What Would Ray Harryhausen Do?

by sven at 3:55 pm

Actual totals this week: Tues 8hrs, Weds 11hrs, Thurs 8hrs. This morning I started having little chest pains. ...Didn't I say walking is mandatory?

New regimen: 10min walk to the top of the big hill and back every two hours. Mustn't get hurt by throwing myself pendulum-style in the opposite direction, doing a huge 5 mile walk when I've let myself get this out of shape. Incentive: there are blackberries on the final descent. ...And I've got a second kitchen-timer running now to remind me to go.

exterior extablishing shot

Did a smart thing yesterday: had a LightWave scene ready to go, and set it rendering while I ate breakfast. I'd only had 2 seconds of the exterior establishing shot, which I looped. Now I've got a 5sec clip to work with.

hive - with distortion

hive - without distortion

The 4hr render of the hive that I ran Thursday night came out great! It was the right decision to not wrestle with the distortion around the lavamen just then, too. Friday morning I got the solution: What I needed wasn't transparency around the explorers, but rather a "clip map".

A clip map actually deletes bits of the image where you specify. Transparency (apparently) works differently. The way I figure it, transparency's algorithms are built to blend a semi-opaque foreground image with its background. So, even if the image is 100% transparent, the machine is still trying to do blending. That's where my distortion came from!

Now I've got better arms on the critters, the lavamen's feet don't slide on the floor, and there's not a lick of distortion. Excellent...

first draft "evil eye"

In the evening I moved on to working on the "evil eye" shot. Notice in my first draft that there's gaping to the right of the foremost eyestalk.

second draft "evil eye"

In this second draft I had some initial success, followed by a bunch of frustration.

I got the gaping to stop. What I did was to take all the points along the seams of the one-fifth critter and transform them into tiny little bones in a second layer. When I import those bones into Layout, they act like little pins, keeping the sides in place. ...Ah, but if you look below the eyestalk, now it's not bending as smoothly.
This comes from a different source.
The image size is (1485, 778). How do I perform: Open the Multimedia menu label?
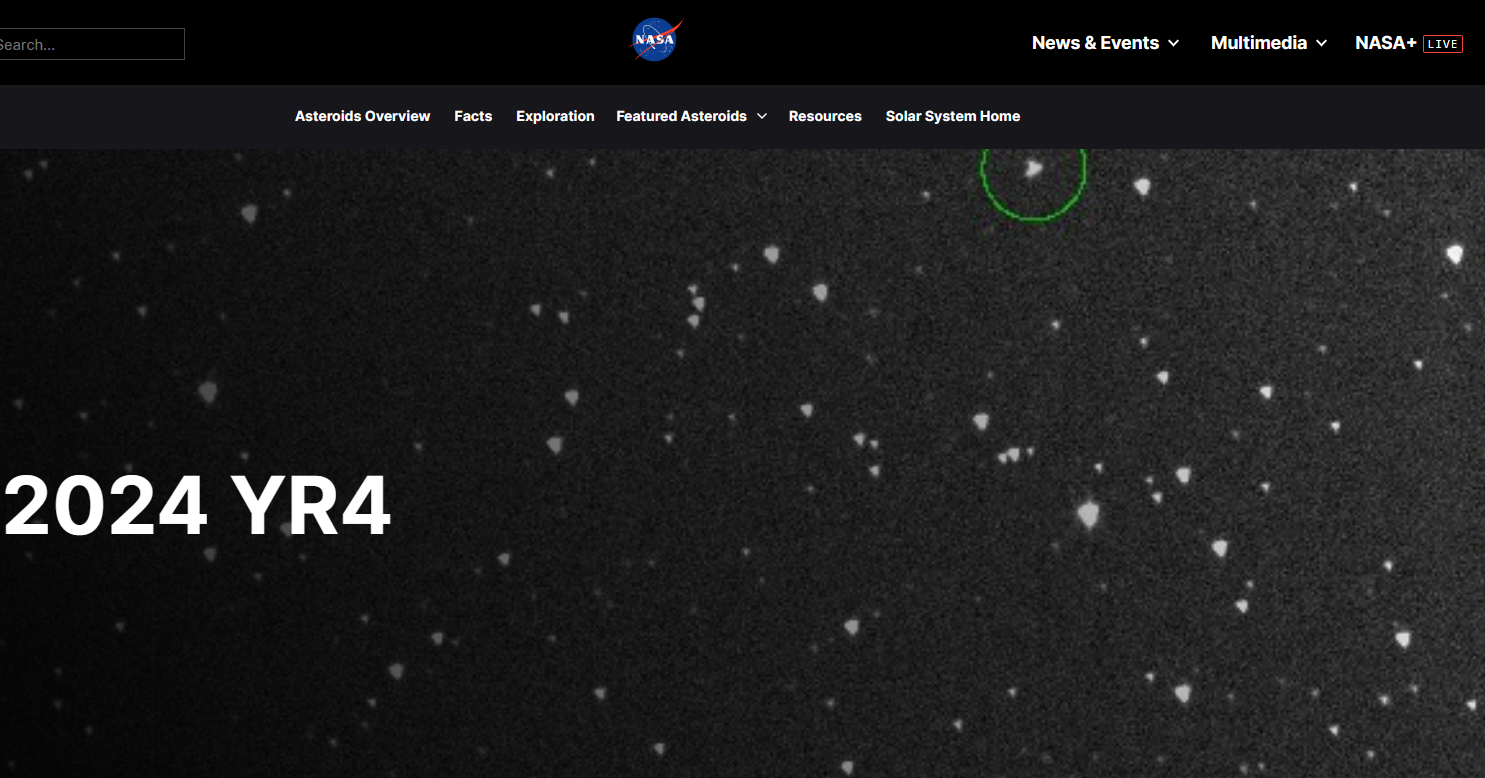tap(1258, 43)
Too much is being held in place, so there's creasing.

[In the second draft I also explored having the eyes rotate in their sockets. Too crazy, too much motion. I'm thinking that the eyes should be able to rotate in their sockets, but have very limited motion. It makes sense to me that if you have movable eyestalks, your actual eyeballs wouldn't have a lot of range on their own -- I mean, where would the musculature go? It's like a slug's eyes... But there are eyelids, so not exactly.]
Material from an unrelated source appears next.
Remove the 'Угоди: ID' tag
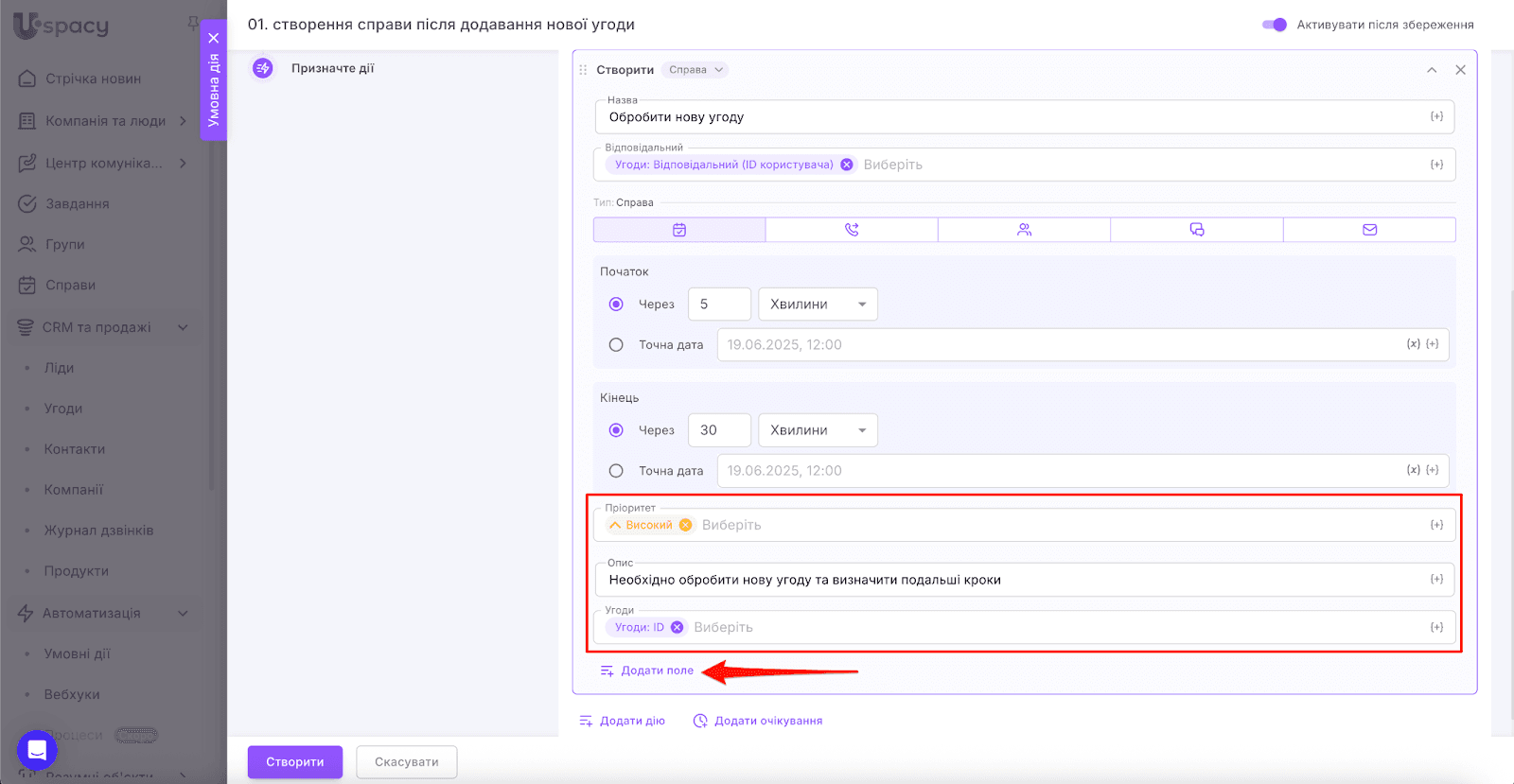[x=678, y=627]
What to do about the creasing? My first idea was to try to take the skeleton and put it inside another skin -- a full creature, rather than just a fifth. Problem: you can replace a skeleton's skin with another skin, but you can't just delete the skin altogether and do what you want with the bones. As Layout so eloquently states in its error message: "bones must remain under object they belong to". Sigh.

That failure led to me exploring what would happen if I created a full armature for the complete creature. I get a nightmare of 350 bones to keep track of -- that's what happens. Let me tell ya: it's difficult managing just a leg, arm and eyestalk at the same time. Trying to keep track of 15 wiggly bits is really impossible. You keep accidentally selecting the wrong bone and screwing up the whole scene when you move it. Layout (grrr grrr grrr) doesn't seem to have an "undo" button.

I went online and hunted for how other animators have dealt with tentacles. Three hours later my discovery: everyone who has attempted tentacles is flailing and begging for help. Lightwave 7.5 may not even be built for the task! ...There are a few plug-ins that may or may not help. There's a new book on character animation that claims to have a discussion on different types of tentacle motion (must find that!), there's a strategy for animating snakes that involves using "wind" to make them billow.

No silver bullet, though. What I'm left with is my previous conclusion: tentacles shouldn't just wiggle wildly -- they should be articulate, and they should roll in waves. That means articulating each of the ~25 bones in the arm or leg individually. Which, y'know, is what the old masters had to do.

But then it hits me: In working with the octopus from "It Came From Beneath The Sea", Ray Harryhausen cut off two tentacles, just to simplify things. Ray balked at eight.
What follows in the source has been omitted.